My life's ensemble |
I love reading and playing card games, like and any young person, but more than anything, I love music. Music is my passion and when I am not practicing a multitude of different instruments, I am listening to anything from Bach to Sinatra to Megadeath. I love all kinds of music and I’m constantly either listening to the radio or playing random tunes in my head.

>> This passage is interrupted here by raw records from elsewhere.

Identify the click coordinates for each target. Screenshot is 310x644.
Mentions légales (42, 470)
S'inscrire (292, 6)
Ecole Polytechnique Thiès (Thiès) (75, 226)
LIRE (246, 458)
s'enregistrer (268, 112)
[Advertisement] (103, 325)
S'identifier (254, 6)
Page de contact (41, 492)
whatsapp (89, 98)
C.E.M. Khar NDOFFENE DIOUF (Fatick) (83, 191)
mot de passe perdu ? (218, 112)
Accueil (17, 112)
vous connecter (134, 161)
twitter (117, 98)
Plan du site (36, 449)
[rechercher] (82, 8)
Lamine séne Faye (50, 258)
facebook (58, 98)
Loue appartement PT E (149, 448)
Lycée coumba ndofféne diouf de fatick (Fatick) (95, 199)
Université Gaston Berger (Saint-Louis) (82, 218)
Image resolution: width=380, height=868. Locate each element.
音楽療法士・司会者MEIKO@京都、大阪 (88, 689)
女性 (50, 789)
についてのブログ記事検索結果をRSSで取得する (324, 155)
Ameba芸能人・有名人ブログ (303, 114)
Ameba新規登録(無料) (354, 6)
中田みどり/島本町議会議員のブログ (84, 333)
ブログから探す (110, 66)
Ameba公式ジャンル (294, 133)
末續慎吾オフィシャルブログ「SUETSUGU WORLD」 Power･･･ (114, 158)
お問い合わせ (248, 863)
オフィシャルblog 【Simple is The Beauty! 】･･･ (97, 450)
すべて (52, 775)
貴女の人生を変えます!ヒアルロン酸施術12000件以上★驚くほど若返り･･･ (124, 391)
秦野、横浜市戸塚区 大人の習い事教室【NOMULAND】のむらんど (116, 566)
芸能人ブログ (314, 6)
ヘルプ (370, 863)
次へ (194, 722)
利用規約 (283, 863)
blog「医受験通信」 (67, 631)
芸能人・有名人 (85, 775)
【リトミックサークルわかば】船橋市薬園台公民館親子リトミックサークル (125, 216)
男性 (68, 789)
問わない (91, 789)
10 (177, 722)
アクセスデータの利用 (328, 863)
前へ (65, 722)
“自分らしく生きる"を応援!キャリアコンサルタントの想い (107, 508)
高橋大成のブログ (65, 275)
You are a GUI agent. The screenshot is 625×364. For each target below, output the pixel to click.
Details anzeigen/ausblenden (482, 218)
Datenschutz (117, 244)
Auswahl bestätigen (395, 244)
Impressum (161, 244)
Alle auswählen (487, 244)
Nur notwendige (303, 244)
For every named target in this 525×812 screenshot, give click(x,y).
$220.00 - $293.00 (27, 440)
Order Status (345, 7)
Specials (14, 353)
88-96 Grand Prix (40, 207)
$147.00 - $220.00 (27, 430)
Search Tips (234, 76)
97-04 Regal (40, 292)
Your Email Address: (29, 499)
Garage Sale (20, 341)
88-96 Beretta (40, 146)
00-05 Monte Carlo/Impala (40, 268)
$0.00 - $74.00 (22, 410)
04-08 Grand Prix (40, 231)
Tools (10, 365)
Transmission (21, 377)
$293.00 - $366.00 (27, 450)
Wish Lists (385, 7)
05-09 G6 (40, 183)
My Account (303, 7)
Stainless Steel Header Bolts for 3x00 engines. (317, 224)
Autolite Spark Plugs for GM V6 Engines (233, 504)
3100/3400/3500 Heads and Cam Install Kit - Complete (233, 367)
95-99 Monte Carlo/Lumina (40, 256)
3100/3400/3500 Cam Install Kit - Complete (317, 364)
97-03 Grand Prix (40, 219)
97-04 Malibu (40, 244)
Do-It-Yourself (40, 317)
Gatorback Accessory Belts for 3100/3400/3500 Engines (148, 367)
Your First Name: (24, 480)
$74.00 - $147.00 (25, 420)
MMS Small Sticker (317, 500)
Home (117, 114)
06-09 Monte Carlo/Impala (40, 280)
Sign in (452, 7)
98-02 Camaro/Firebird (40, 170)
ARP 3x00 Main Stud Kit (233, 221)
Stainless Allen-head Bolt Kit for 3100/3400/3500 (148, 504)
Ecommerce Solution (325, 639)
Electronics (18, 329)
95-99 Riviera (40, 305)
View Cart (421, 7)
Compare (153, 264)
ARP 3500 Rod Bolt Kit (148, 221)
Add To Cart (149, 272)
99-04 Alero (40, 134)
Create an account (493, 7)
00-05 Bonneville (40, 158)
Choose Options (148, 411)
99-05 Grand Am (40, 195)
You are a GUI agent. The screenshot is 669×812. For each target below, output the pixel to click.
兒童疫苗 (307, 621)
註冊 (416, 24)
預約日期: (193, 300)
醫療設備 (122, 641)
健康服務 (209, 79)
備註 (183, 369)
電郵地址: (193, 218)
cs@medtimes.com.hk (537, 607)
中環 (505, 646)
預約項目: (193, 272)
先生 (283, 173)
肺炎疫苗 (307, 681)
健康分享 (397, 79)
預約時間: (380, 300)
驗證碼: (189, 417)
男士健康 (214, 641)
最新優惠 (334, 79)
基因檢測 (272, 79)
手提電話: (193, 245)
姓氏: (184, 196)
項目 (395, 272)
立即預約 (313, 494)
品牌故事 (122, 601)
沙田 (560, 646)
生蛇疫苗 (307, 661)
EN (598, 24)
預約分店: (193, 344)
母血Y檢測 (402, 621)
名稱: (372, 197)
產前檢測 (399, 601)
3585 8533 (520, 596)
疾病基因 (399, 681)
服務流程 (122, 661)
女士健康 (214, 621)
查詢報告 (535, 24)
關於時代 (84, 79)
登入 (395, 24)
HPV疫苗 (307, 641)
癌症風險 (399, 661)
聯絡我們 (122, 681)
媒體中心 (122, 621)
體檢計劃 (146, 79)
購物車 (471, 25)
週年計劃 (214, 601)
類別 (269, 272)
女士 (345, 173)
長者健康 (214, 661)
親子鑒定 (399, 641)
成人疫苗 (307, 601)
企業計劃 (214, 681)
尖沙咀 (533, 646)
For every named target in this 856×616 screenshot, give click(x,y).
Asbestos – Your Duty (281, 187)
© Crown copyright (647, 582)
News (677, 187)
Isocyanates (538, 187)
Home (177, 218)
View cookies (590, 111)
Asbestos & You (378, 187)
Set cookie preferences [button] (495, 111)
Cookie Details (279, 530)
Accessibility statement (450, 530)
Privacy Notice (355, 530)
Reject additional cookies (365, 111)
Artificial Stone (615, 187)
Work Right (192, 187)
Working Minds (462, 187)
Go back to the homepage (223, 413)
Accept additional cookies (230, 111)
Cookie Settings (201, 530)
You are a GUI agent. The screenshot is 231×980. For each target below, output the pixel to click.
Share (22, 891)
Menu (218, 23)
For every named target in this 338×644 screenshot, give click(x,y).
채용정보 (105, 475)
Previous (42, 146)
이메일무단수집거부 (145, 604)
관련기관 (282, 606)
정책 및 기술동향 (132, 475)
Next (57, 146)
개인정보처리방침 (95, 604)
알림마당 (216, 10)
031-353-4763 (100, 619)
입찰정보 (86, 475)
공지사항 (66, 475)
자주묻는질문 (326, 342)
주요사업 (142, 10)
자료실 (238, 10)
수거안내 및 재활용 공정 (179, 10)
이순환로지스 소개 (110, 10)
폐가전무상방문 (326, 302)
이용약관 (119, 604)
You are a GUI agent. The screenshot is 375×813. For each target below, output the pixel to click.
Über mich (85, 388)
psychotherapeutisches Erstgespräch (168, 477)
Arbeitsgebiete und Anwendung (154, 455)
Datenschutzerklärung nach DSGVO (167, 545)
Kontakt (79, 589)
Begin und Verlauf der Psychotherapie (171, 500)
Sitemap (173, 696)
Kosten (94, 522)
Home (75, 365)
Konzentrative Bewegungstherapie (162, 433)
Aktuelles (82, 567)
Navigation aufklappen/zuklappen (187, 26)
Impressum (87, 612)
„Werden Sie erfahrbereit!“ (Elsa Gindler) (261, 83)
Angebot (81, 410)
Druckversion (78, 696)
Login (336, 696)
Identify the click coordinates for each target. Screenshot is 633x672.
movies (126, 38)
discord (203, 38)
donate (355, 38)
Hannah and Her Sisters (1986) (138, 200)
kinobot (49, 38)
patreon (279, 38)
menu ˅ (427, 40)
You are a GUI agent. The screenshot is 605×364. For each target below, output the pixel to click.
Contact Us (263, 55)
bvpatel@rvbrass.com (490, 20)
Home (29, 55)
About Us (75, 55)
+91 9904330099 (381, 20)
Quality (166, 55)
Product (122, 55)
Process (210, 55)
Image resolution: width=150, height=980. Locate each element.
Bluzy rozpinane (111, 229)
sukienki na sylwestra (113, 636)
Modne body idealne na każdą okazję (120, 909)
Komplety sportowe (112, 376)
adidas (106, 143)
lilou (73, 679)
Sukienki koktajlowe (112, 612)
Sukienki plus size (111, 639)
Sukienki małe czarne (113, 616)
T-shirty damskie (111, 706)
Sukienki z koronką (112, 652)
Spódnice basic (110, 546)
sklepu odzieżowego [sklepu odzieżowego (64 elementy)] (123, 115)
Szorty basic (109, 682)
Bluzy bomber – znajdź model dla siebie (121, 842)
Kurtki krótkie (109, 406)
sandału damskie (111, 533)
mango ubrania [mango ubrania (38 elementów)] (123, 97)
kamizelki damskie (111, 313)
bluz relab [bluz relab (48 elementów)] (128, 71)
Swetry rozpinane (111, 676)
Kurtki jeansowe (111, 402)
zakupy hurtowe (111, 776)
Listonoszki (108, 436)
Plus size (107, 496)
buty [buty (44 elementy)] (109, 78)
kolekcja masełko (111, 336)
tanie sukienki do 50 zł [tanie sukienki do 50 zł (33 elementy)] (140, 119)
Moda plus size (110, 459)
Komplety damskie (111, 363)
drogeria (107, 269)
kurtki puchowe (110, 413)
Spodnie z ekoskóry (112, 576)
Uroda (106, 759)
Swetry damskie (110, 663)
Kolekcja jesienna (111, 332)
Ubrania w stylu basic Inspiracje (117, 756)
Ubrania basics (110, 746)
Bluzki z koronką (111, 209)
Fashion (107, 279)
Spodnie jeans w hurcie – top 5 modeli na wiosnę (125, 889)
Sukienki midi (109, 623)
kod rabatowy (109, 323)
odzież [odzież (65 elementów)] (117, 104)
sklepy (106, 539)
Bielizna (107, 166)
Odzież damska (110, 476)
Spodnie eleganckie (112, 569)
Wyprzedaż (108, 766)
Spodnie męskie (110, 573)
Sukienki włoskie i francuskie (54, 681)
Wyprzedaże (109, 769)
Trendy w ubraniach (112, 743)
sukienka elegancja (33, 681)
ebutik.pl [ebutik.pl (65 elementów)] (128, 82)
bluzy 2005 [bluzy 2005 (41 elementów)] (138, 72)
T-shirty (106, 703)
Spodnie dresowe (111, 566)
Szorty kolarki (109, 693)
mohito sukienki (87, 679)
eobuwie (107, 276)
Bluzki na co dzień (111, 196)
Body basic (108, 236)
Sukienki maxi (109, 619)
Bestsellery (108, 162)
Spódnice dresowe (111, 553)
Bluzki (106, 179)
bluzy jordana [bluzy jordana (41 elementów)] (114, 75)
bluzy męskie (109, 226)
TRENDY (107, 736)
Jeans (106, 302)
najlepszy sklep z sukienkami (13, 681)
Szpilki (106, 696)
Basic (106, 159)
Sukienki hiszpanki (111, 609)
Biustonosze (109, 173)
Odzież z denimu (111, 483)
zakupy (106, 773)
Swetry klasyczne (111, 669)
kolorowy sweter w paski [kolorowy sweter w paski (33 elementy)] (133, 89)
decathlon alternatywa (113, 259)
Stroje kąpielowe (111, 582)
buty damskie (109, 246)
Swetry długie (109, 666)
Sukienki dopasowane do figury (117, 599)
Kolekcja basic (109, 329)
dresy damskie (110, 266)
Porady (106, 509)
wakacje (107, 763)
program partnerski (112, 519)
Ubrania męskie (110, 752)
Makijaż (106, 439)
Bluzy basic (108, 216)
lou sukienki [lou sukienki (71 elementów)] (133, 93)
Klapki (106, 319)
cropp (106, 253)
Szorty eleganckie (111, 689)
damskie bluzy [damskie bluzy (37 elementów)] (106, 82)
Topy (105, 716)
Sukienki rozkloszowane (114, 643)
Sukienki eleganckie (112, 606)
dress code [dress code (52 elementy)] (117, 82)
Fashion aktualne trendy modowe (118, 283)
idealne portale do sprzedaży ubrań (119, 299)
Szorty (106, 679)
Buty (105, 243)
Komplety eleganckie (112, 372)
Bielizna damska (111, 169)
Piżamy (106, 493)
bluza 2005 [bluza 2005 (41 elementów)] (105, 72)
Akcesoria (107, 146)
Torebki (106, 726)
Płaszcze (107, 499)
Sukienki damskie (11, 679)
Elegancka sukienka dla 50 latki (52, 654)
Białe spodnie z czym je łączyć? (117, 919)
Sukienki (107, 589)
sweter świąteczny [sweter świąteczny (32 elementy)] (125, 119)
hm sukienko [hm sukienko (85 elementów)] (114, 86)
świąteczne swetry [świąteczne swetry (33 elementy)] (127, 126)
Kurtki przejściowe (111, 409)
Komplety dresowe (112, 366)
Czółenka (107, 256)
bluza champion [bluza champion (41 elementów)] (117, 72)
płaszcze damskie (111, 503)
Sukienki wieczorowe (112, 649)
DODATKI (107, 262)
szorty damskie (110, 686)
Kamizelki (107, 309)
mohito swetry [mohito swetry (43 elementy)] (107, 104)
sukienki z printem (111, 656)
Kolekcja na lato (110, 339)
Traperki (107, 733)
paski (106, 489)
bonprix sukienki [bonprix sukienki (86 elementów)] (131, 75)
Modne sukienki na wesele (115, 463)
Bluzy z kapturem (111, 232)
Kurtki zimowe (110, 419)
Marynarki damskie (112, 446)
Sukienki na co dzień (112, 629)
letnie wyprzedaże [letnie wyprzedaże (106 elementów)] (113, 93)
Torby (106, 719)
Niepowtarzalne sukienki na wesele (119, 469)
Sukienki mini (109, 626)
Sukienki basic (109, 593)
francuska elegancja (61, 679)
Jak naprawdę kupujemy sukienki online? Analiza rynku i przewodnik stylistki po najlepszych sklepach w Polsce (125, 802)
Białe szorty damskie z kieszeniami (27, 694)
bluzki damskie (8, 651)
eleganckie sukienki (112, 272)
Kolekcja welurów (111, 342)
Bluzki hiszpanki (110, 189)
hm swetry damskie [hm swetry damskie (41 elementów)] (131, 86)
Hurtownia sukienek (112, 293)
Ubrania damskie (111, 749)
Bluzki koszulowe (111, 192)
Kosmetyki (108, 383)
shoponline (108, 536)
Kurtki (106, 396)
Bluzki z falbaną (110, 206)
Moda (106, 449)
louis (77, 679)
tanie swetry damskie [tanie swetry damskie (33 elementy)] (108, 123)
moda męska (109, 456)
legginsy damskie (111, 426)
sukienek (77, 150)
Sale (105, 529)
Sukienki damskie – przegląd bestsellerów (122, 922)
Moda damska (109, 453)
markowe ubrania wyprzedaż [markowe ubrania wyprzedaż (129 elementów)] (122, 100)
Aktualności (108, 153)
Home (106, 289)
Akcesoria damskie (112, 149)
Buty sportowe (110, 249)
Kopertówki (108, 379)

In school I have come to want to have a specific image of me rather than worry about my academics. I have never struggled with school and have instead come to the conclusion that I want people to view me a certain way. I want to be a leader, a musician, a Christian and a friend, meaning that I want to act in a way that most people are comfortable around and find helpful in everyday situations. In April of 2002, at the age of five, I was diagnosed with Acute Lymphoblastic Leukemia (ALL). My life changed drastically. I went from running around outside every day to barely having time or energy to leave the hospital. I missed the majority of my early schooling years in 1st and 2nd grade, and was therefore playing catch-up so as not to fall behind. I am now graduating with four AP classes under my belt, an Argus Press issue for student of the month, and an Academic Prestige Award to attend Michigan State University in the Fall of 2016. I will graduate from MSU with a bachelor’s degree in Music Education and in Music Performance. |
An arpeggio through high school
“Where words leave off, music begins.”
|
My life has been greatly influenced by music. I’ve grown to find music as my passion and my future career. I have watched and interacted with our band director Thomas Cousineau for four years and have seen his ability to use music as a teaching tool that involves leadership, responsibility and respect. Through my four years I have come to realize that I want to follow music and teaching in an effort to become a music director and band teacher for High School and Collegiate level students.
|
My Cadenza
I TAKE PRIDE IN MY WRITING. I have always enjoyed writing, especially essays, and was able to perform at Dessert With Young Artists. I performed my original villanelle poem, "My Darling Kryptonite", as well as writing an essay titled "Of Melody". These pieces of work reflect some of the key points in my life and some of the situations and circumstances that I have affected me throughout my high school years. These are a few of my pieces that I have taken pride in throughout my senior year.
|
|
Recognizing the solo
Through high school I have attempted to treat people with the type of respect I would want to receive. I’ve learned this from my peers and from my mentors, but also from music. In music, the interaction between harmonies and melodies must not only have a sense of balance, but a sense of respect. When I’m playing, I am given the task of playing the melody, and as I am shown respect by fellow musicians, I have a sudden, overwhelming desire to do my absolute best for them. And when I switch to a harmony, I give them the center stage so that they can receive the same respect and attention that they had previously shown me. The point of music is that there is never an MVP. There may sometimes be a solo or a highlighted feature, but no single musician is more important than the rest. As musicians, it is part of our job to recognize who has the solo and who does not. This needs to be taken into life as well as a lesson to all of us who are trying to live in balance. Who’s to say that I am more important than my neighbor? Everyone is equally important. Whether we are running a country or running a little league baseball team, we all have a purpose. Everyone is equal, and we should respect the harmonies that life has provided to us.
Welcome new melodies
I don’t regret much in high school. For the most part I generally acted in the way I had hoped and I created an image around myself and around my friends that I am proud of. My only regret in high school would be that I waited on some things too long. I waited on that Algebra assignment until the last minute, and by then it was too late. I waited on a relationship and missed out on what could have been two years of getting to know her better. These are not necessarily full regrets, but maybe more similar to half-regrets. I regret missing the opportunity that I was given, but by missing those opportunities, others opened up. I missed the algebra due date, and because I missed it I was provided the opportunity to stay after school and talk with a student I barely knew for more than an hour. I missed the relationship freshmen year, but became more mature and more headstrong until I found her again my junior year. Now she is my best best friend and most definitely worth the wait. My only regrets are waiting, but as I look back on them, I don’t necessarily see them as regrets, but more as chances for different opportunities. Accept each opportunity as a new song that has a new melody.